§ ASSIGNMENT
Copy nothing before the line that contains "The image size is (603, 679)."; from there, transcribe each line exactly through the end of the material, omitting pictures.

AVAILABLE RECORDS below:

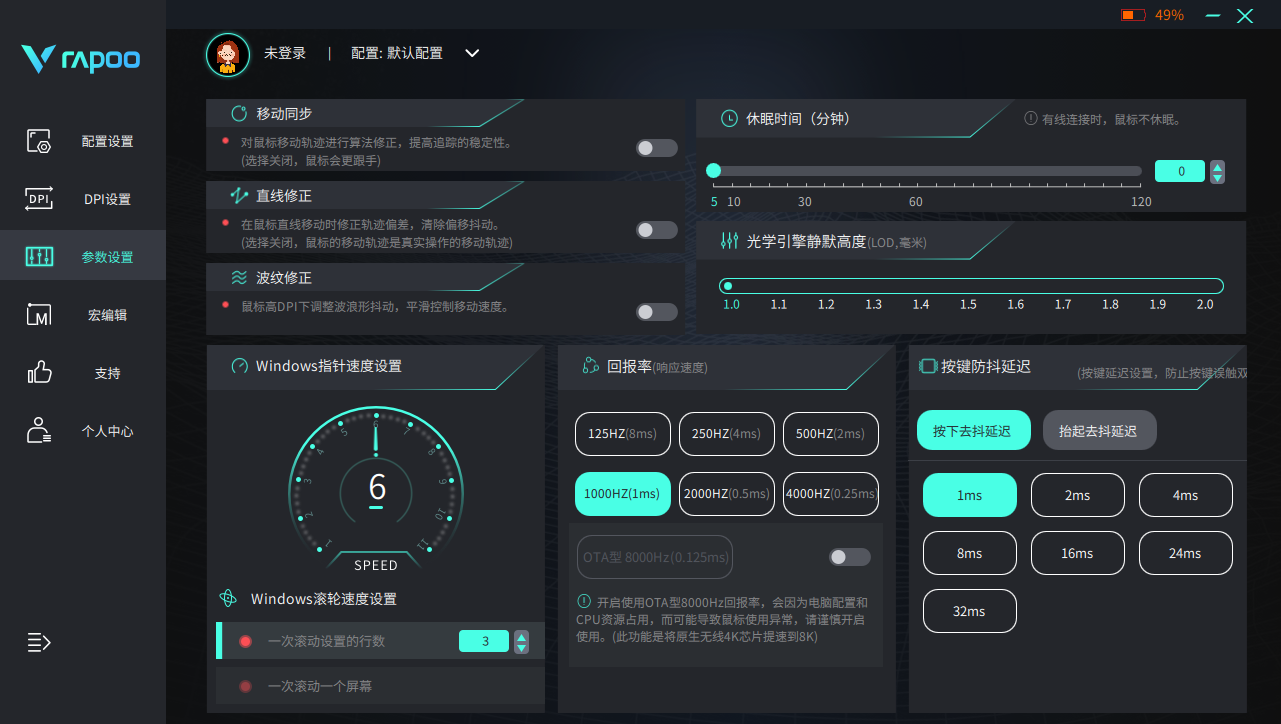Turn on the 直线修正 correction switch
Viewport: 1281px width, 724px height.
pos(656,229)
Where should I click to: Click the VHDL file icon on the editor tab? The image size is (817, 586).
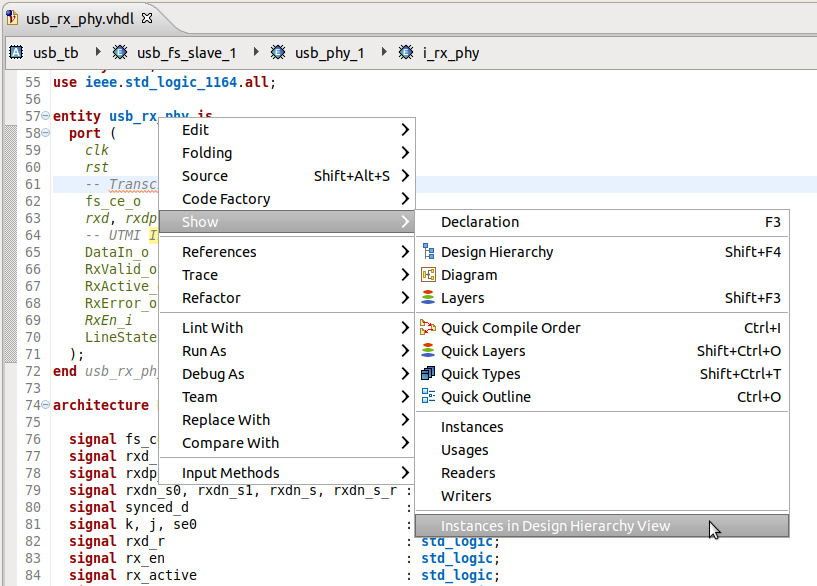[13, 17]
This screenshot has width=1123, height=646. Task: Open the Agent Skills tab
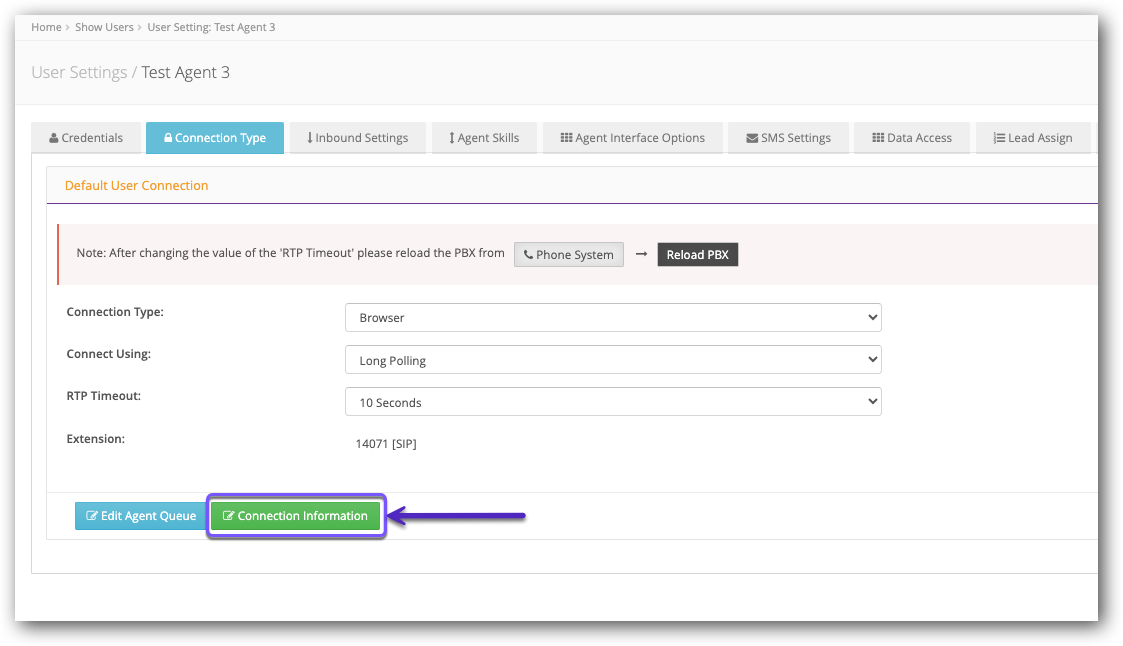[484, 138]
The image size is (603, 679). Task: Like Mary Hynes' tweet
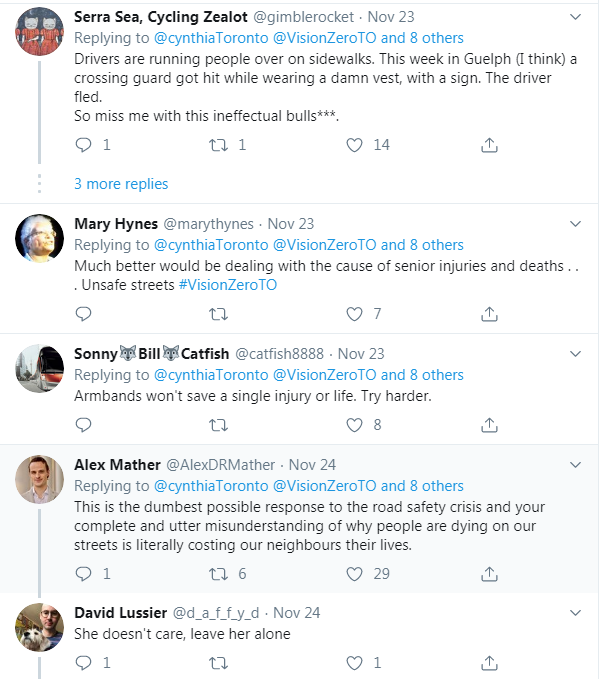354,314
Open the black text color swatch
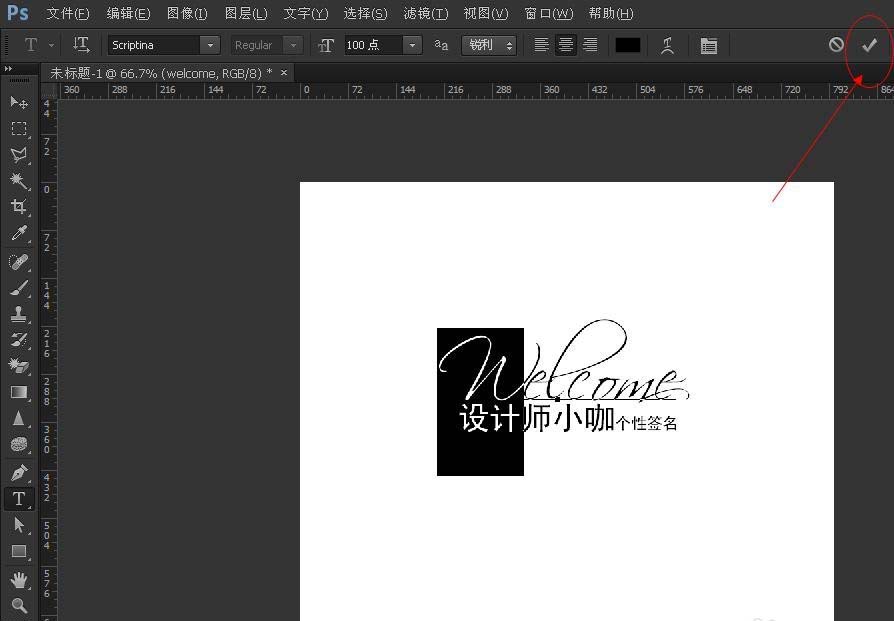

End of AVAILABLE RECORDS.

§ TASK ANSWER
The image size is (603, 679). Task: Like Mary Hynes' tweet
354,314
Open the black text color swatch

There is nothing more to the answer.